Air Canada today reported record full year adjusted net income of $1.222 billion or $4.18 per diluted share compared to record adjusted net income of $531 million or $1.81 per diluted share in 2014, an improvement of $691 million or $2.37 per diluted share. EBITDAR (earnings before interest, taxes, depreciation, amortization and aircraft rent) amounted to $2.534 billion compared to EBITDAR of $1.671 billion in 2014, an improvement of $863 million or 51.6 per cent. On a GAAP basis, Air Canada reported operating income of $1.496 billion in 2015, an increase of $681 million or 83.6 per cent from 2014. The airline reported net income of $308 million or $1.03 per diluted share in 2015 compared to net income of $105 million or $0.34 per diluted share in 2014.
“In 2015, we achieved the best financial results in Air Canada’s history for a second year in a row, by a substantial margin, underscoring the effectiveness of our business strategy and enhanced competitive position. Our results reflect the significant progress being achieved through our various value-enhancing initiatives, including fleet modernization, international expansion, the roll-out of rouge and our network diversification,” said Calin Rovinescu, President and Chief Executive Officer.
“As I have said previously, our plan is not dependent on fuel prices staying at current levels, and the transformative changes we’ve made in recent years provide us with a cost structure, fleet and flexibility to respond, as we did in 2015, to competitive market conditions, fluctuations in the Canadian dollar and to economic weakness. Moreover, we have a proven track record of proactively managing and allocating capacity to meet demand, as we did last year upon seeing signs of weakness in Western Canada; and we will continue to adjust capacity to maximize profitability.
“Looking forward, we are committed to maintaining the strong momentum that we achieved in 2015 and we remain firmly on track to execute on all of our key objectives. We are therefore reconfirming today the three key financial targets established at our June 2015 Investor Day: namely an annual EBITDAR margin of 15 to 18 per cent from 2015 to 2018; a year-over-year return on invested capital of 13 to 16 percent from 2015 to 2018; and reducing our leverage ratio(1) to 2.2 or less by 2018. These metrics are the main financial indicators we use to measure the continuing success of our long range plan which is focused on margin expansion and sustained profitability. In addition, we remain committed to reducing our unit costs and are on track to realizing CASM savings of 21 per cent, excluding the impact of foreign exchange and fuel prices, by the end of 2018 when compared to 2012.

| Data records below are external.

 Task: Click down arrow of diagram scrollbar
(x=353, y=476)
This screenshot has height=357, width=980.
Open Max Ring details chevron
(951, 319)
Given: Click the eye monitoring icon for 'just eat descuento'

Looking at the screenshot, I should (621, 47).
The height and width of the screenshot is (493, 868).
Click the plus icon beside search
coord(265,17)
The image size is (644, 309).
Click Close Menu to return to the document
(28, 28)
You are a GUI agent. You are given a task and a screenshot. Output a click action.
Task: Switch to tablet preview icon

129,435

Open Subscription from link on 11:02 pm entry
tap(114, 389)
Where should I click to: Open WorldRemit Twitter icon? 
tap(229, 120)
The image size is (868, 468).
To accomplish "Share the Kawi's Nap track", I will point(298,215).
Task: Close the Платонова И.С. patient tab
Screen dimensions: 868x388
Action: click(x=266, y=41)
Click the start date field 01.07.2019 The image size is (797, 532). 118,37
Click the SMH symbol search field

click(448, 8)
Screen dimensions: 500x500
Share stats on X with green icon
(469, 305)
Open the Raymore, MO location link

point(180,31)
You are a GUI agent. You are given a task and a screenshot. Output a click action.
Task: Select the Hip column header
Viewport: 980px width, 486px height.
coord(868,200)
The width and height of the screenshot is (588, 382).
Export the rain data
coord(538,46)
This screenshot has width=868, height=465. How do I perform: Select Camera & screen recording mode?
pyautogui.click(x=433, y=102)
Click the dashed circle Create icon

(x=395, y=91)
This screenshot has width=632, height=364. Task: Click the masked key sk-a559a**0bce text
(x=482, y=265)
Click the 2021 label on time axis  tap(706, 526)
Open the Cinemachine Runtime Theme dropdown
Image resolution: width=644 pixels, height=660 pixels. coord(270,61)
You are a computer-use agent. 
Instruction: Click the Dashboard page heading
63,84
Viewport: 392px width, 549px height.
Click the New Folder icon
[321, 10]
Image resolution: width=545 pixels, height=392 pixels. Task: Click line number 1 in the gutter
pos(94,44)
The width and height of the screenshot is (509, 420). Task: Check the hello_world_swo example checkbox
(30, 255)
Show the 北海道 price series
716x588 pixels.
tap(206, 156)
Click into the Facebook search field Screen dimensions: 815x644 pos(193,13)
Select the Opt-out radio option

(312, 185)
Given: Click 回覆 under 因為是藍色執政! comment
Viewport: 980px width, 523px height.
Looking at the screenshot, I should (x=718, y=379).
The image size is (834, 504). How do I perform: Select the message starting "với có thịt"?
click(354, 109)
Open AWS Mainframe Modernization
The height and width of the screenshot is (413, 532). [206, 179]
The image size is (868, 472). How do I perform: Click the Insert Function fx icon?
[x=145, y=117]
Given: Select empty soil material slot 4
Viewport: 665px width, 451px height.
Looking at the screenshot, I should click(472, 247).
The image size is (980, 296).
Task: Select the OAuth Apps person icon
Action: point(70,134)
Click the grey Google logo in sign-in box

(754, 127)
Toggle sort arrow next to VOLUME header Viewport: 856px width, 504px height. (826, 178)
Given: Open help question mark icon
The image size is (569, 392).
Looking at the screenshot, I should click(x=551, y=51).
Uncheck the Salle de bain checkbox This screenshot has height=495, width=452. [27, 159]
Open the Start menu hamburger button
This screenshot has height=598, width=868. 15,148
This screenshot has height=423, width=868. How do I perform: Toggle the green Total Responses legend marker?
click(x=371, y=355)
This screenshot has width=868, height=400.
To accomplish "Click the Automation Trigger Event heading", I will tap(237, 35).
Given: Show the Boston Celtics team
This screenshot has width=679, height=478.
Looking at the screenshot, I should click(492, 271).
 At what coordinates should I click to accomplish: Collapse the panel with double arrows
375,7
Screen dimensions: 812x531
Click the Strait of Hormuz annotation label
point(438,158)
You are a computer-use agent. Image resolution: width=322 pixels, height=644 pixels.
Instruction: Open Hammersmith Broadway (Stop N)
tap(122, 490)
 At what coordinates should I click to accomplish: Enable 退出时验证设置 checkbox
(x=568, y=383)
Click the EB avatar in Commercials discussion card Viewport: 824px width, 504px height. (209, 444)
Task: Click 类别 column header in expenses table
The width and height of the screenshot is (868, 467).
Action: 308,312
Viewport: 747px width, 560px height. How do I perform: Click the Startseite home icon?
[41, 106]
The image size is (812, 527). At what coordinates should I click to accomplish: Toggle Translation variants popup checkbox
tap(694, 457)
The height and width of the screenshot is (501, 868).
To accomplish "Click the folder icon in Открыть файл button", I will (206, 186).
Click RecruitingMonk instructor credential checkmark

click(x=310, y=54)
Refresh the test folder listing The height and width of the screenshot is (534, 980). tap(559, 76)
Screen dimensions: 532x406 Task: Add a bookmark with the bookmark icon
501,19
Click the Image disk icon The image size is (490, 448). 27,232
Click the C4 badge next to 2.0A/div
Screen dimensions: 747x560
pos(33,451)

“We’ve transformed and created a solid financial framework for our airline. We have remarkable employees who are rising to the challenge and I would like to thank and acknowledge their dedication and efforts to deliver exceptional customer service and an excellent financial performance in 2015,” concluded Mr. Rovinescu.
Full year Income Statement Highlights
In 2015, system passenger revenues of $12.420 billion increased $616 million or 5.2 per cent from 2014. Traffic growth of 9.6 per cent reflected traffic increases in all of Air Canada’s five geographic markets. A yield decline of 4.6 per cent (consistent with the anticipated yield impact stemming from the successful implementation of the airline’s strategic plans) reflected an increase in average stage length of 3.2 per cent, which had the effect of reducing system yield by 1.8 percentage points, a higher proportional growth of lower-yielding international-to-international passenger flows supporting the airline’s international expansion strategy and higher EBITDAR margins, a higher proportion of seats into long-haul leisure markets and a reduction in carrier surcharges relating to lower fuel prices, particularly where carrier surcharges are regulated. Passenger revenue per available seat mile (PRASM) decreased 4.4 per cent on the lower yield, which was more than offset by the 9.3 per cent CASM decline discussed below.
In 2015, operating expenses of $12.372 billion decreased $85 million or 1 per cent from 2014. This decrease was mainly due to lower aircraft fuel expense of $924 million, largely offset by the impact of a 9.4 per cent growth in capacity and the unfavourable impact of a weaker Canadian dollar on foreign currency denominated non-fuel operating expenses of $326 million. Special items increased operating expenses by $8 million in 2015 while special items reduced operating expenses by $11 million in 2014.
Air Canada’s cost per available seat mile (CASM) decreased 9.3 per cent from 2014. The airline’s adjusted CASM(1), which excludes fuel expense, the cost of ground packages at Air Canada Vacations® and special items, decreased 0.2 per cent from 2014, in line with the decrease of up to 1.0 per cent projected in Air Canada’s news release dated November 5, 2015. Had the Canadian-U.S. dollar exchange rate remained at the 2014 level, adjusted CASM would have decreased 3.6 per cent when compared to 2014.
In 2015, Air Canada recorded EBITDAR of $2.534 billion versus EBITDAR of $1.671 billion in 2014, an increase of $863 million.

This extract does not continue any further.